The head of the Recreation Department was at a recent Planning Board meeting to show plans for a disc golf course in a new town park.
The 22-acre park, at 11-13 Baboosic Lake Road, already has a sand-dune pump track for bicycles.
Pump track and disc golf, Craig Fraley said, are part of efforts to offer more recreation choices for all ages.
“We’re not just a youth service,” he said.
The department is trying to create activities for 8-year-olds and 80-year-olds “and everyone in between,” Fraley said.
Hiking is another activity, and there is a potential to connect to the new Joshua’s Park on Courthouse Road and a nearby trailhead, he said.
Disc golf is like traditional golf, except players use flying discs and try to toss them into metal baskets. Trees and shrubs provide challenges, the way water and sand traps do in golf. It’s a year-round sport, and people can play in snowshoes, Fraley said.
The purpose of the pump track, Fraley said, is fitness, fun and skill building.
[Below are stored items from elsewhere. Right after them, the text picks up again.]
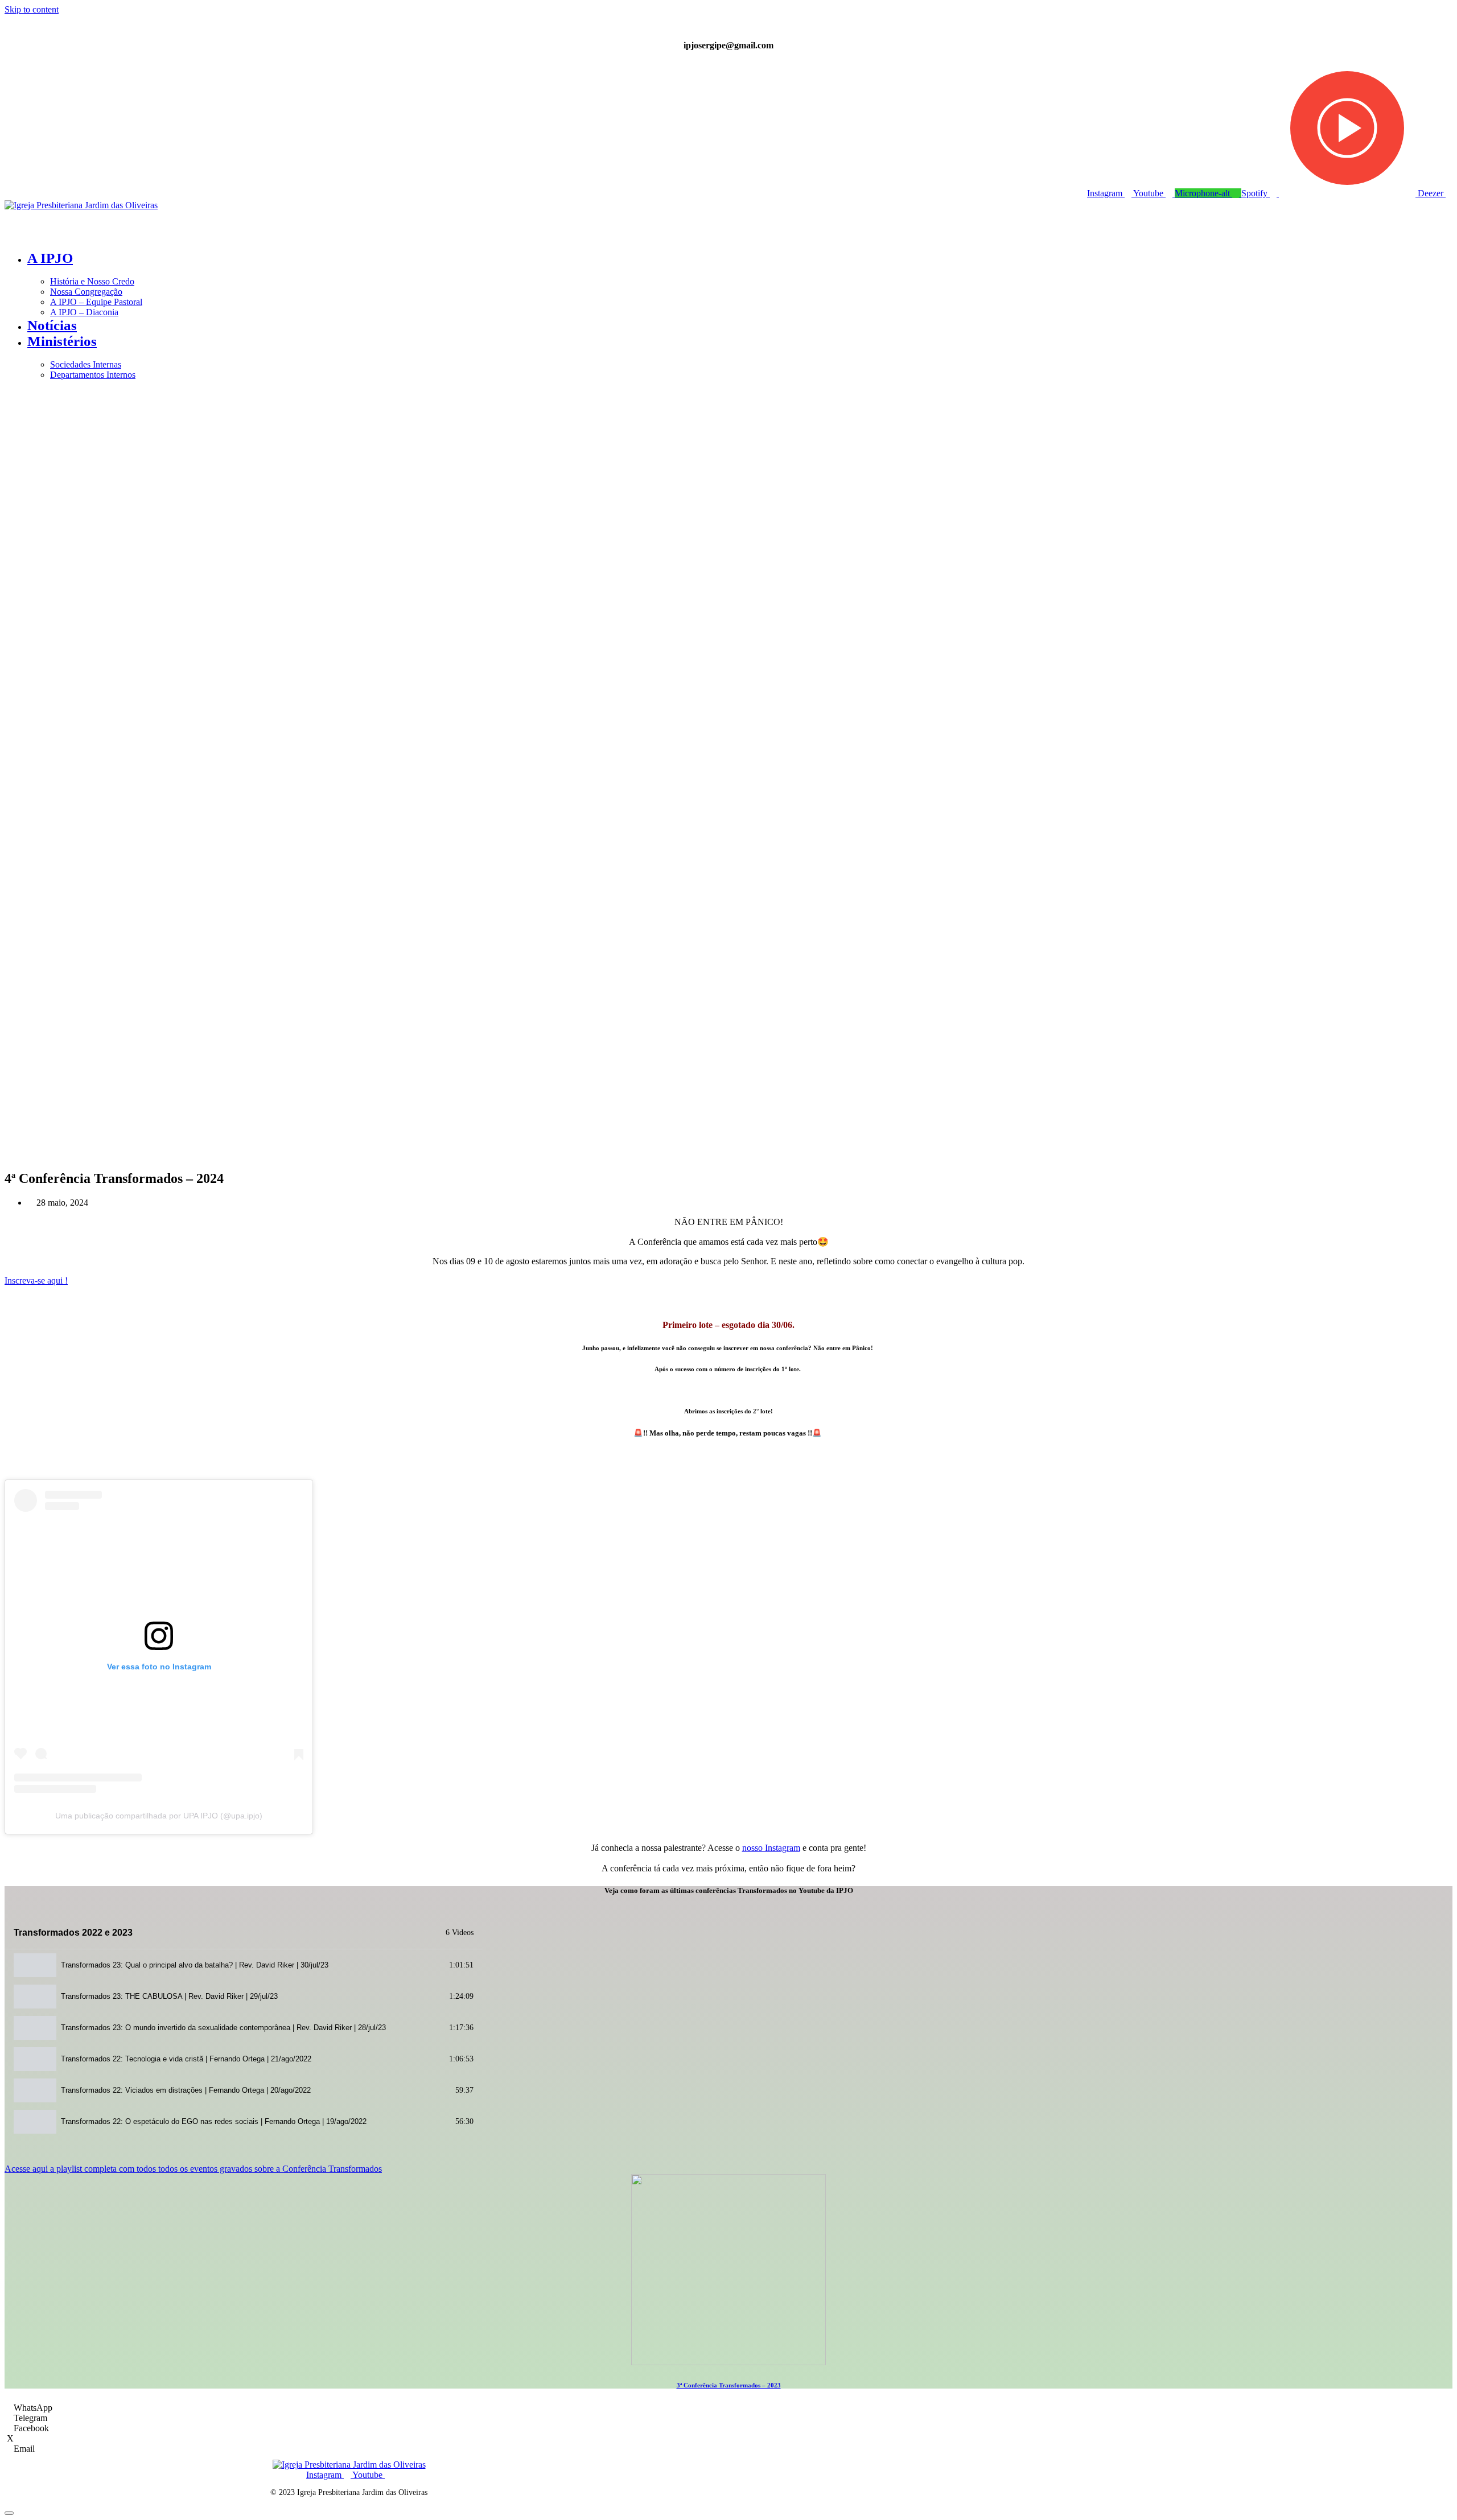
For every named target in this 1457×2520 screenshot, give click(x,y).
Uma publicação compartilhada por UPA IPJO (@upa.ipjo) (158, 1815)
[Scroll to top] (9, 2513)
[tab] (244, 1965)
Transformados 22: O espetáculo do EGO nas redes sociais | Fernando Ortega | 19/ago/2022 (214, 2121)
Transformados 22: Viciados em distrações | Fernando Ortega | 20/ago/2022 (186, 2090)
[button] (728, 231)
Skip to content (32, 9)
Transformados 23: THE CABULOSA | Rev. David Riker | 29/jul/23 (169, 1996)
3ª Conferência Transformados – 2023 (729, 2385)
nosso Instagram (771, 1848)
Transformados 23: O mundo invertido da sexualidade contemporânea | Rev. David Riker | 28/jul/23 (223, 2027)
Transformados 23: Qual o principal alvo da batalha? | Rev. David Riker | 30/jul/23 (194, 1965)
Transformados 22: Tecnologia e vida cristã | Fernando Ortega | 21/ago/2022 (186, 2059)
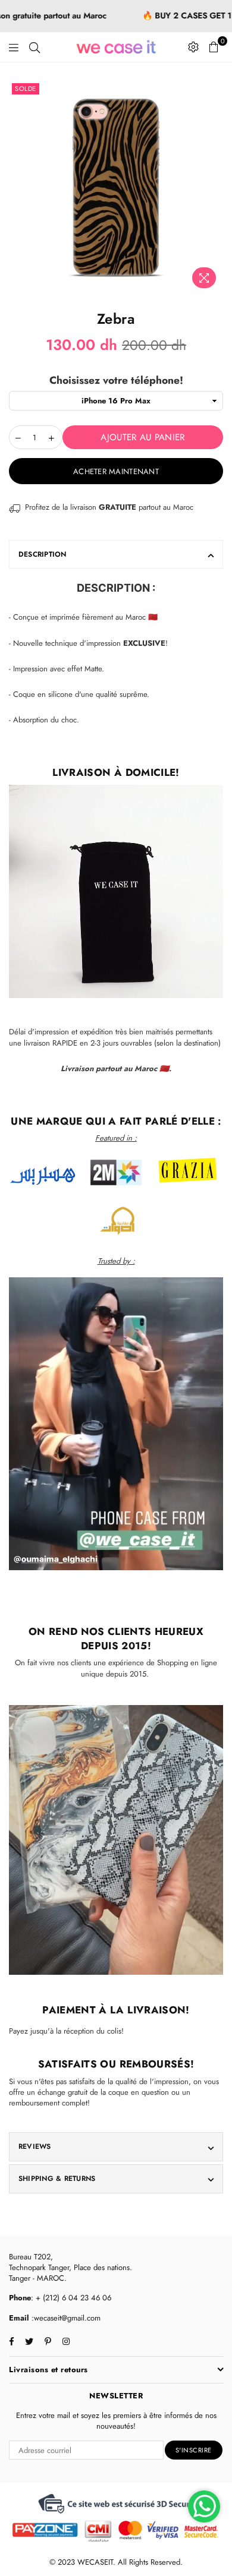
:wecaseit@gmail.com (65, 2318)
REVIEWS (34, 2146)
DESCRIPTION (42, 554)
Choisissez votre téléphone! (116, 380)
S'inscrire (193, 2450)
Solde (25, 88)
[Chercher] (34, 47)
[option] (116, 187)
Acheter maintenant (116, 471)
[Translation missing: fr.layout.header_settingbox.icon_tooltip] (193, 47)
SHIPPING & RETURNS (56, 2178)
It was built last year, and itprovides a continuous loop for bike riding without pedaling.
When the town lost the Cemetery Fields recreation area, the future site of the Forest View Cemetery, it lost a spot for people to learn how to ride bikes, he said.
The Amherst track is popular, he said.
“There were a lot of smiling faces at the track right up until the snow fell,” Fraley said.
He explained to the board some of the renovations needed to the park, including tree thinning and moving the driveway west of the current entrance for safer access. There will be a 50-foot buffer between nearby neighboring properties so discs don’t fly into people’s yards.
The park property is owned by the Amherst School District. Board members said it would be good to eventually have boardwalks over the wetlands and signs to educate people about the value of wetlands.
The park will have port-a-potties and open hours from dawn to dusk. There will also be access for DPW trucks and police vehicles.
In answer to questions from a neighbor across Baboosic Lake Road, Fraley said there are no plans for lights or for a turning lane into the park, and there’s no expectation that a lot of people would use it at one time.
“It’s not like soccer, with 70 people pulling out” of a driveway, he said.
There have been no issues with thefts, Fraley said, adding, “The maintenance guys haven’t picked up one” piece of trash.
“Users are from all over,” he said, “and they are courteous and concerned with keeping it.”
Thinning the old dying pine trees, he said, would provide an environment for hardwood trees to thrive, as well.
There is no requirement for town departments to get Planning Board approval; the Recreation Department was there as a courtesy and to get input.
The park is being funded by user fees from the Recreation Department’s revolving fund, Fraley said.